本文
※ ※ ※
模型製作について その3 フィギュアのセミスクラッチ

 塗装の話の続きは、またにしてw  

 今回はフィギュアの話を。

 

 陸モノ ミリタリーモデラーとしては、フィギュアは結構身近なモノというか、ジオラマを作ろうとすれば、どうしても避けて通れない部分でもあります。

 

 ただ・・・いろんなメーカーのキットがありますが、なかなか自分の構想通りのポーズ や 軍装 をしていないし、決まったモノだと オリジナリティが 出しにくいのも確か。

 自分が一番イヤな パターンというか ^^;;

 見た瞬間に 「あっ! どこどこのメーカーの あのフィギュアのキットだー」みたいな・・・

 

 1/35 ジオラマ 初作を作るに当たり、とりあえず なにか試しに作ってみようか(習作)と 思い立ったのが フィギュアのセミクラッチを始めた切っ掛けです。

 出来るか出来ないか 判らんけど、やってみれば なにか掴めるかも  っとw

 丁度、その頃(2006~08年辺り)アーマーモデリング誌でも フィギュアのセミクラッチの方法とか載ってましたので、とりあえず、それに倣ってやってみました。

 

 せっかくなので、銃を構えてるところなんて 出来たらカッコイイな~ ってことで、射撃のポーズを。

 

  第二次大戦時のドイツ軍の武装SS(武装親衛隊)のフィギュア(ドラゴン)をベースに、まずは 0.8mmの真鍮線で、ポーズを作ります。

 1,  肩の骨がある辺りに 0.8mmのピンバイスで 横穴を開けて、そこに0.8mm真鍮線を差し込みます。真鍮線の長さは、慣れもありますが、腕の長さ+α といったところ。α の部分は 胴体 と 手先 のパーツに差し込む分です。
※ ※ ※
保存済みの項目
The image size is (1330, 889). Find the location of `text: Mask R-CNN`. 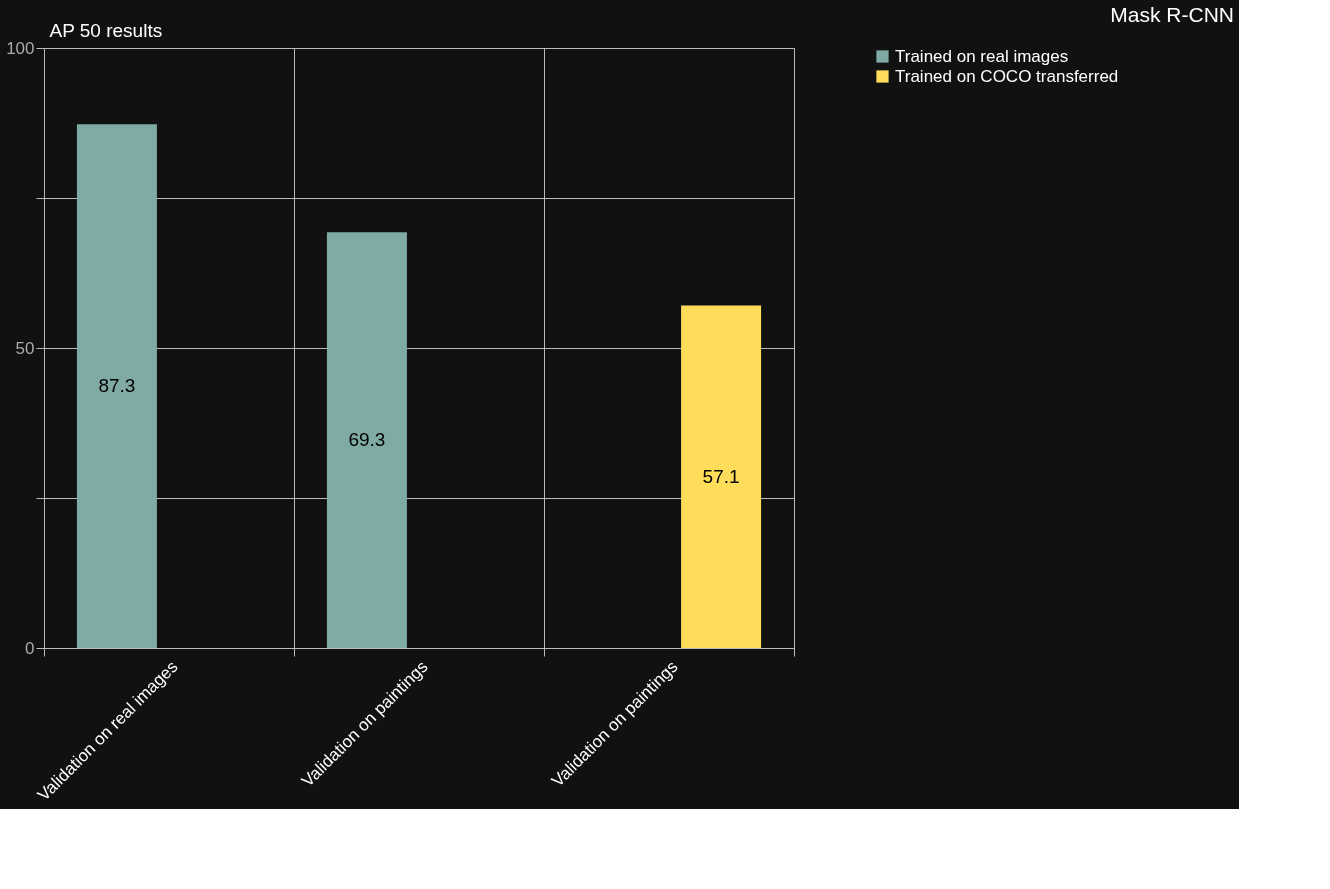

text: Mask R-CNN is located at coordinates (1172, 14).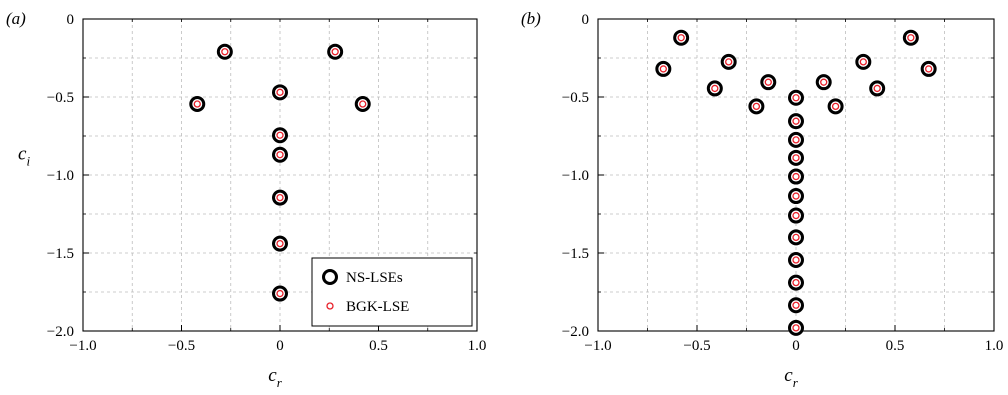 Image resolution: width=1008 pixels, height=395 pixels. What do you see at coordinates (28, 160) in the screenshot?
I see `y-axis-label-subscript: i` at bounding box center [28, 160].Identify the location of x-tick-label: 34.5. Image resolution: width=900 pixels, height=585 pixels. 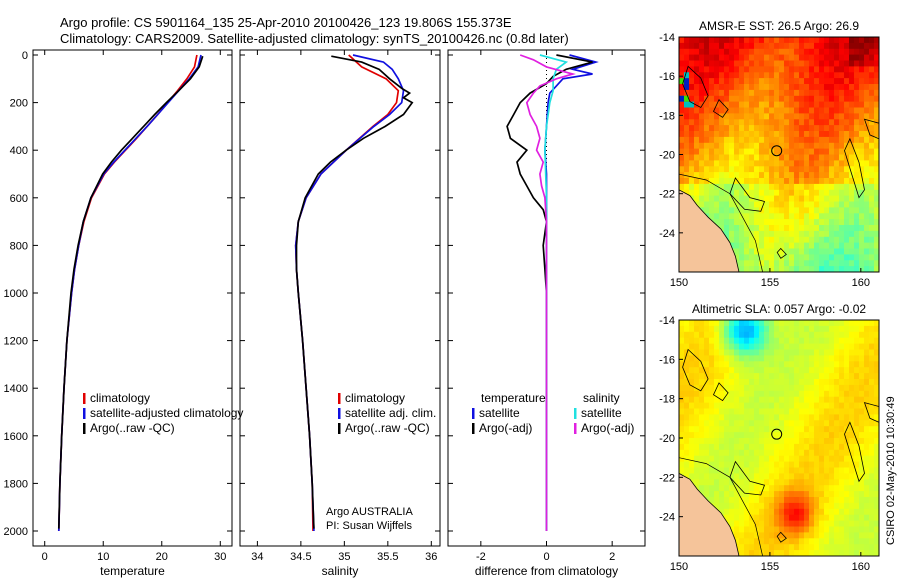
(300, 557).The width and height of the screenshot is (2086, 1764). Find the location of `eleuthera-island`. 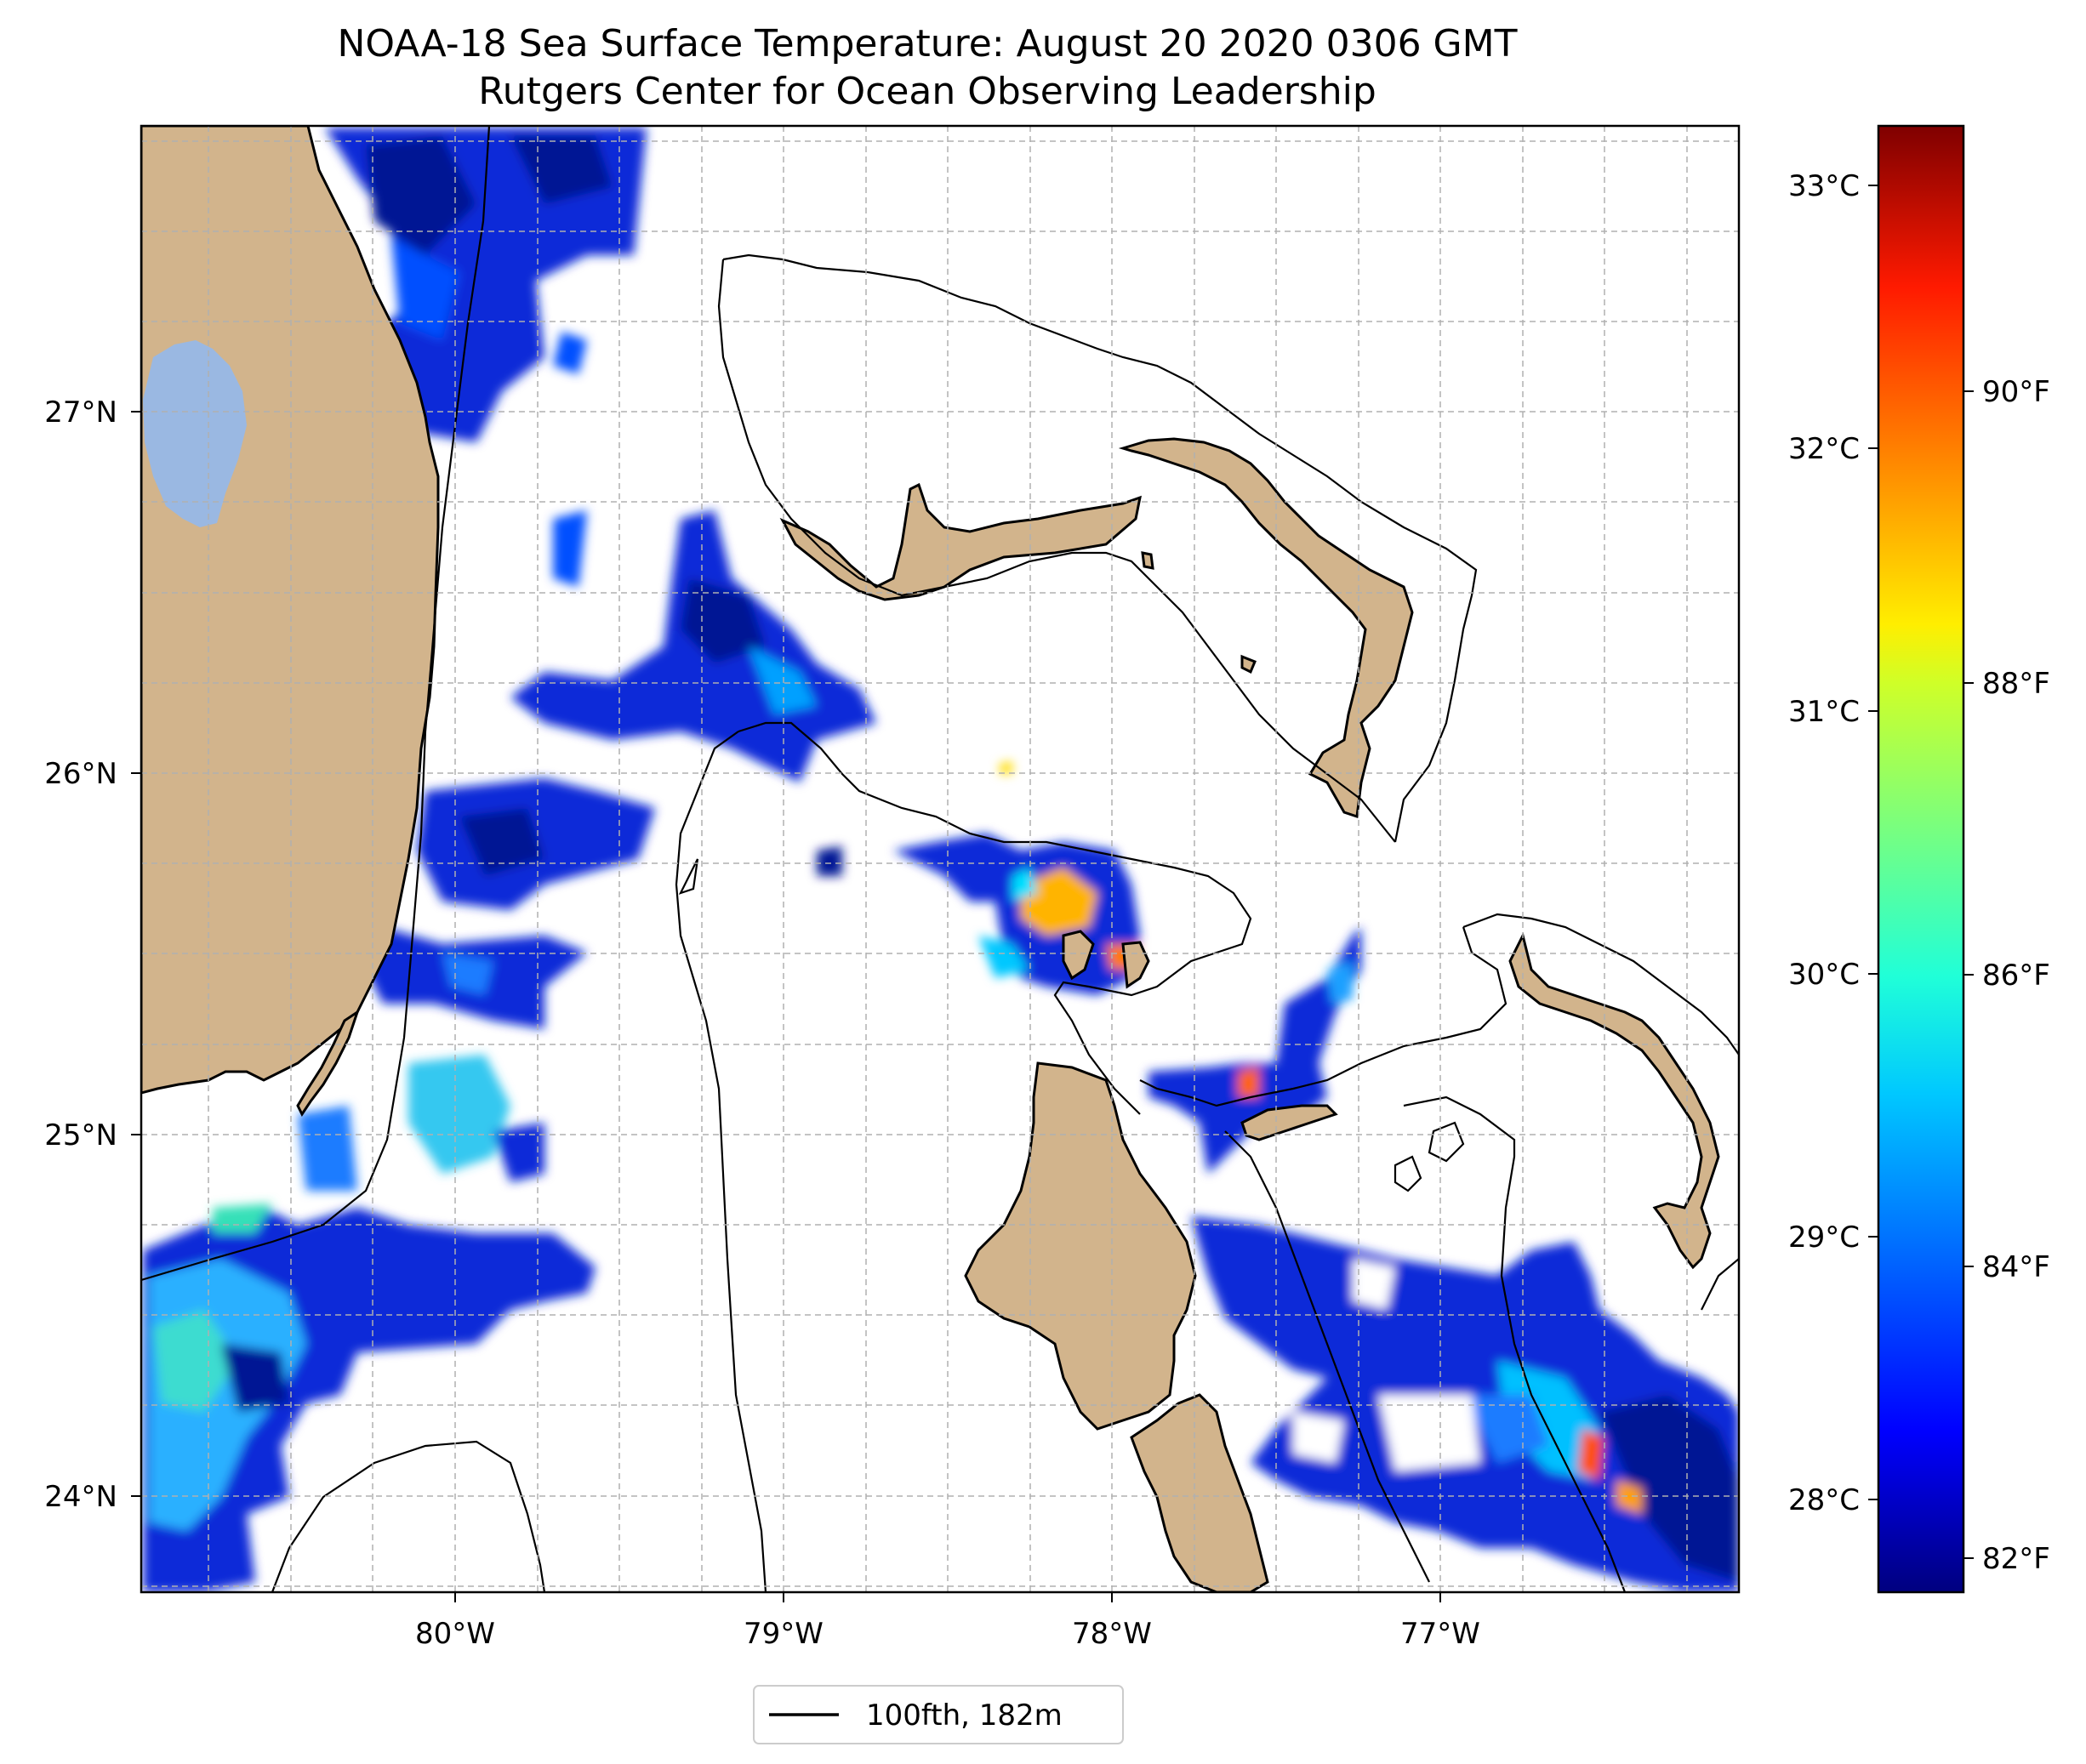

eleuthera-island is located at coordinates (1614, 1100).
※ ※ ※
課題
本文のうち「1,」で始まる手順で触れられている体の部位を、本文での表記のまますべて挙げてください。 上記の行は、本文とは別の出典から取られたものです。

解答
肩の骨、腕、胴体、手先